**Task to complete:** Turn the records into a JSON list of strings, one string per line and no blank lines, beginning at the line that contains "Task: Save the" and stopping after the line that contains "will (846, 237).".

**Dataset entries:**

┄┄┄┄┄┄┄┄┄┄┄┄┄┄┄┄┄┄┄┄

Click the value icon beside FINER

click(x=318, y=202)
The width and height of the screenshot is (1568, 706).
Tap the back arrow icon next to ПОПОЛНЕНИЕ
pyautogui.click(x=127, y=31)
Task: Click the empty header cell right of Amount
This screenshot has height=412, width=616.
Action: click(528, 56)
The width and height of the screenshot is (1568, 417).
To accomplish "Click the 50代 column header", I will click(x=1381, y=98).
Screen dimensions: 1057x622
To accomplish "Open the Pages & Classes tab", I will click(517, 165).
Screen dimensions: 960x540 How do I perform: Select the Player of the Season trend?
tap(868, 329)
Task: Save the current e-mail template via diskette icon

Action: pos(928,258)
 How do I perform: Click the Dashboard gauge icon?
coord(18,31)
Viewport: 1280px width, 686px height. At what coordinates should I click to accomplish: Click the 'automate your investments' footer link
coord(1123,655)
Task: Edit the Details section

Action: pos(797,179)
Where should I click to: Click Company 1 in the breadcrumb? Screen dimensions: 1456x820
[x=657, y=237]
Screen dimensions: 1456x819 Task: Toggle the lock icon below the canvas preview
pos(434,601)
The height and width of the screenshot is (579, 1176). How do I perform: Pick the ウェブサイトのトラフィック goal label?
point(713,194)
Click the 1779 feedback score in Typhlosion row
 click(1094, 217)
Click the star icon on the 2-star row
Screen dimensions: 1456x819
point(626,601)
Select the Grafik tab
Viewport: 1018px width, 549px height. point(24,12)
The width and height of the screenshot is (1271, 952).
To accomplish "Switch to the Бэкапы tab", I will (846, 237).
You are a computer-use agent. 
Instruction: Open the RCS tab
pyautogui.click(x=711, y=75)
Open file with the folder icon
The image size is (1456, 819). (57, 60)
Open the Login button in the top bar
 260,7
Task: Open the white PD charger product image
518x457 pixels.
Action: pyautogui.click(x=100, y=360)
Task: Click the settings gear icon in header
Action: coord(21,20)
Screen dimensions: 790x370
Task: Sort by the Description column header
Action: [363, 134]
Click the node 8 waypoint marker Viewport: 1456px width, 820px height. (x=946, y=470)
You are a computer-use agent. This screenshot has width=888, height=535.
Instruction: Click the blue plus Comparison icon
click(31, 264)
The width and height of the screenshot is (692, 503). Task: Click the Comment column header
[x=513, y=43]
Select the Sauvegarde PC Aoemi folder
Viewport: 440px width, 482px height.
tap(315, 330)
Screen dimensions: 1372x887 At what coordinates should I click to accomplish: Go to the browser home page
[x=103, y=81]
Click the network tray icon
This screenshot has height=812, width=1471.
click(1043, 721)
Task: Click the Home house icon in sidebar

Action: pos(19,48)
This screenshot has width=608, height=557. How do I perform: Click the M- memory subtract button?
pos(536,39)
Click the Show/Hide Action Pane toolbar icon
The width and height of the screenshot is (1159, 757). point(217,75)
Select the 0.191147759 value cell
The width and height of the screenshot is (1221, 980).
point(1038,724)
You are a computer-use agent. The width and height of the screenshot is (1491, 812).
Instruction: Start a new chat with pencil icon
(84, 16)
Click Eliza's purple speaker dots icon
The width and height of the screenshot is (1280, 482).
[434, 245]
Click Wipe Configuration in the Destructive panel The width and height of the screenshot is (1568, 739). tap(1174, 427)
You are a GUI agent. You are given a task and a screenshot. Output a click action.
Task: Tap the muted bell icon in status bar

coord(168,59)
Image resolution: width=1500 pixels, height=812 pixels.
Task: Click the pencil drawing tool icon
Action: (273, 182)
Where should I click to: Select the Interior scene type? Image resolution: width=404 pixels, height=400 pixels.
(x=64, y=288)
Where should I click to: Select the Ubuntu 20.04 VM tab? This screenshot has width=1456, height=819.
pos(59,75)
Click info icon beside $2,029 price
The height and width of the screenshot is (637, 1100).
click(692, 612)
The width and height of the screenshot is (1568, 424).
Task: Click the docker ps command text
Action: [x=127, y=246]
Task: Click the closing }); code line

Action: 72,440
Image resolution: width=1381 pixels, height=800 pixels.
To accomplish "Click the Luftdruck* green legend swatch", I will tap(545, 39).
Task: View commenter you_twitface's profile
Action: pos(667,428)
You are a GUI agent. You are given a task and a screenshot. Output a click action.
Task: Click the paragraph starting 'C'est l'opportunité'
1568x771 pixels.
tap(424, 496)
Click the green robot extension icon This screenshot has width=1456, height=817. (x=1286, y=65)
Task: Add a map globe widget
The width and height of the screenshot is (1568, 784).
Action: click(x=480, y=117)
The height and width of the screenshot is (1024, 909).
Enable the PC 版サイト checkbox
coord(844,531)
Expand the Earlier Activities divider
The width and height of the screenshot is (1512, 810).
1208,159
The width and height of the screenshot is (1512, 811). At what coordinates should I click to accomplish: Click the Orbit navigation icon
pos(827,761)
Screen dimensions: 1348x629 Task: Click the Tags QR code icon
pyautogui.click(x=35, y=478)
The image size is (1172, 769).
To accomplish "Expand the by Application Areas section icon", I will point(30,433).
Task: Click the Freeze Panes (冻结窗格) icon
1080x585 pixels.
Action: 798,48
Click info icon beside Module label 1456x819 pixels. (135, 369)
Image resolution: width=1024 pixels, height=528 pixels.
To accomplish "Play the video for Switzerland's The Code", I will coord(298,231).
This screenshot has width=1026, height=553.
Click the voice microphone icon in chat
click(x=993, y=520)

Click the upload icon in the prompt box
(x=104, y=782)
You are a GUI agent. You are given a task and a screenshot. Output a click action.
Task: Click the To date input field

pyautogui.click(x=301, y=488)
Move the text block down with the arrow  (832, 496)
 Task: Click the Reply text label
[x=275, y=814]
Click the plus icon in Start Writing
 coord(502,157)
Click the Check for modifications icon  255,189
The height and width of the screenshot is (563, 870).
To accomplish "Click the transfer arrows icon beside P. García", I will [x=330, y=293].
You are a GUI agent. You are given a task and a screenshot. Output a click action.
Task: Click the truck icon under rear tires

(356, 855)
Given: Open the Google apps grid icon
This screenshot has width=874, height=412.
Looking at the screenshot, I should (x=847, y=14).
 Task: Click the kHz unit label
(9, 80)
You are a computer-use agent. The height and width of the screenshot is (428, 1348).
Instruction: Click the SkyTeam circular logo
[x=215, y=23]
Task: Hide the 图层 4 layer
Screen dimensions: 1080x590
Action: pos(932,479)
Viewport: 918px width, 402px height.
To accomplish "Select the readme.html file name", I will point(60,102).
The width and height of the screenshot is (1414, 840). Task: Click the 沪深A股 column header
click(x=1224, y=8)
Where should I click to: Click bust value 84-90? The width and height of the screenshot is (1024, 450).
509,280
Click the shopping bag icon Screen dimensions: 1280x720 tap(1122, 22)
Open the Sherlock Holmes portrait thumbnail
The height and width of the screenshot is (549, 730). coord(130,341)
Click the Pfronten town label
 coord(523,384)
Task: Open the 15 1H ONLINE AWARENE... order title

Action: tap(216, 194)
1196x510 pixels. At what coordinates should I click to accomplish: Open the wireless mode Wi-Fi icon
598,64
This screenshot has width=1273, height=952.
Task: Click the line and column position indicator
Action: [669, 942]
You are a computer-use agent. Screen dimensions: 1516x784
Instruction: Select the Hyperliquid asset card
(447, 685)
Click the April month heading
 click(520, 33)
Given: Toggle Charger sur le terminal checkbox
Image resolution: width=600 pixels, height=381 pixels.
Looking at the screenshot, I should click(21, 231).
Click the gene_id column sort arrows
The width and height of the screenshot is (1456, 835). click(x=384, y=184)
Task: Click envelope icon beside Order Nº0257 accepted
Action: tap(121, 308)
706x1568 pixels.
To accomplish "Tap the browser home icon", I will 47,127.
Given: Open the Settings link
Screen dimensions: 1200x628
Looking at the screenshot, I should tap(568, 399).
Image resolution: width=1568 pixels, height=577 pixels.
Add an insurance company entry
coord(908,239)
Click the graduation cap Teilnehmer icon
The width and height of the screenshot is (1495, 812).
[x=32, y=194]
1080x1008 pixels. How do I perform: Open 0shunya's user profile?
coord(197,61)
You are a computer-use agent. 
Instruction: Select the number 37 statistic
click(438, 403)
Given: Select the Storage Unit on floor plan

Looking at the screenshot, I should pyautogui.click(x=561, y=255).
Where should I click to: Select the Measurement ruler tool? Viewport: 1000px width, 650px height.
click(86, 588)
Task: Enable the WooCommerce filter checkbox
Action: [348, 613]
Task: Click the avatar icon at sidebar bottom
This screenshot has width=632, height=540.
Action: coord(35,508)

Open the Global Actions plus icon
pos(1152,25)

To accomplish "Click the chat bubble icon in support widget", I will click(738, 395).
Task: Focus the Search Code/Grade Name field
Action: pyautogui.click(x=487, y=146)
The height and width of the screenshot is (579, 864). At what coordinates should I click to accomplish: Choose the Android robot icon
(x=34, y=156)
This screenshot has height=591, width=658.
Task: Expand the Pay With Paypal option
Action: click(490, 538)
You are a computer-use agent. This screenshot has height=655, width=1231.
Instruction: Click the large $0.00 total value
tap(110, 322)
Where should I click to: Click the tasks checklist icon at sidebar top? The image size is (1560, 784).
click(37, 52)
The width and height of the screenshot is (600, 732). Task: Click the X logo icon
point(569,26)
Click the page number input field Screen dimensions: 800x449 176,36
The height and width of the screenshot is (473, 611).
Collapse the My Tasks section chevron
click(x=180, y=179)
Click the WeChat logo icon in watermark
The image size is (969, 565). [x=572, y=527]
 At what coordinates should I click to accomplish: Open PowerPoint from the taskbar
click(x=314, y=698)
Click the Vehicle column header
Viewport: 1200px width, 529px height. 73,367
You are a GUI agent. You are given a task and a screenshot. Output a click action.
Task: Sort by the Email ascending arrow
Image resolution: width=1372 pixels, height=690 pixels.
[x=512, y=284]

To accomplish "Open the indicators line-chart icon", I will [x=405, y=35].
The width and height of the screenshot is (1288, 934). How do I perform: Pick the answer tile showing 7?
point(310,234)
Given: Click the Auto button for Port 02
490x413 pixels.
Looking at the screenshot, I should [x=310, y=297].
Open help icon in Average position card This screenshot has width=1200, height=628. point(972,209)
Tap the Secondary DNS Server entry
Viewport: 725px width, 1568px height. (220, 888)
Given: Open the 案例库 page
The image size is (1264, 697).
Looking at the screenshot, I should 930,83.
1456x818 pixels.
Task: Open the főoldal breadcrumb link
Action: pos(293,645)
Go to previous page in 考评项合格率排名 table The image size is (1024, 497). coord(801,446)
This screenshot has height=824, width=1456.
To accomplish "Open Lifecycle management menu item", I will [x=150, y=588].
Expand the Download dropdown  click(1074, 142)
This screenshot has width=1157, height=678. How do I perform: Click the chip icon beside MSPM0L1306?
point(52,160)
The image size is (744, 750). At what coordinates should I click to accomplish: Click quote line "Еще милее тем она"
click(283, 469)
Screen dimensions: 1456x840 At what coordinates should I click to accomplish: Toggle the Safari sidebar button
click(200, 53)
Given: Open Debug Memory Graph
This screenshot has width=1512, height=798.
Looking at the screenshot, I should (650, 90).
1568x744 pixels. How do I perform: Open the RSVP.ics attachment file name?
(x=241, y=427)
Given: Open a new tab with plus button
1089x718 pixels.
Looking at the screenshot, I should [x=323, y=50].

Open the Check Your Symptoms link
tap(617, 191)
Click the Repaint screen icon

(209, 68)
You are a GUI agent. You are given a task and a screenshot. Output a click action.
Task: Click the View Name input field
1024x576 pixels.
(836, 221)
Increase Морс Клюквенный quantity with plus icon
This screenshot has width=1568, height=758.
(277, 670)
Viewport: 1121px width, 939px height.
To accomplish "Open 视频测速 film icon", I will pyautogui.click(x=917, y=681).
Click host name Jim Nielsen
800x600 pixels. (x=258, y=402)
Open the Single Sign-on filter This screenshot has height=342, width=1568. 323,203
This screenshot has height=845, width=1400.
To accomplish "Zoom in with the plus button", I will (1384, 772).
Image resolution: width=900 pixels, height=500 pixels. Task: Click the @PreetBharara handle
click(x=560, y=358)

┄┄┄┄┄┄┄┄┄┄┄┄┄┄┄┄┄┄┄┄

**Solution for this problem:**
[
  "Task: Save the current e-mail template via diskette icon",
  "Action: pos(928,258)",
  " How do I perform: Click the Dashboard gauge icon?",
  "coord(18,31)",
  "Viewport: 1280px width, 686px height. At what coordinates should I click to accomplish: Click the 'automate your investments' footer link",
  "coord(1123,655)",
  "Task: Edit the Details section",
  "Action: pos(797,179)",
  "Where should I click to: Click Company 1 in the breadcrumb? Screen dimensions: 1456x820",
  "[x=657, y=237]",
  "Screen dimensions: 1456x819 Task: Toggle the lock icon below the canvas preview",
  "pos(434,601)",
  "The height and width of the screenshot is (579, 1176). How do I perform: Pick the ウェブサイトのトラフィック goal label?",
  "point(713,194)",
  "Click the 1779 feedback score in Typhlosion row",
  " click(1094, 217)",
  "Click the star icon on the 2-star row",
  "Screen dimensions: 1456x819",
  "point(626,601)",
  "Select the Grafik tab",
  "Viewport: 1018px width, 549px height. point(24,12)",
  "The width and height of the screenshot is (1271, 952).",
  "To accomplish \"Switch to the Бэкапы tab\", I will (846, 237)."
]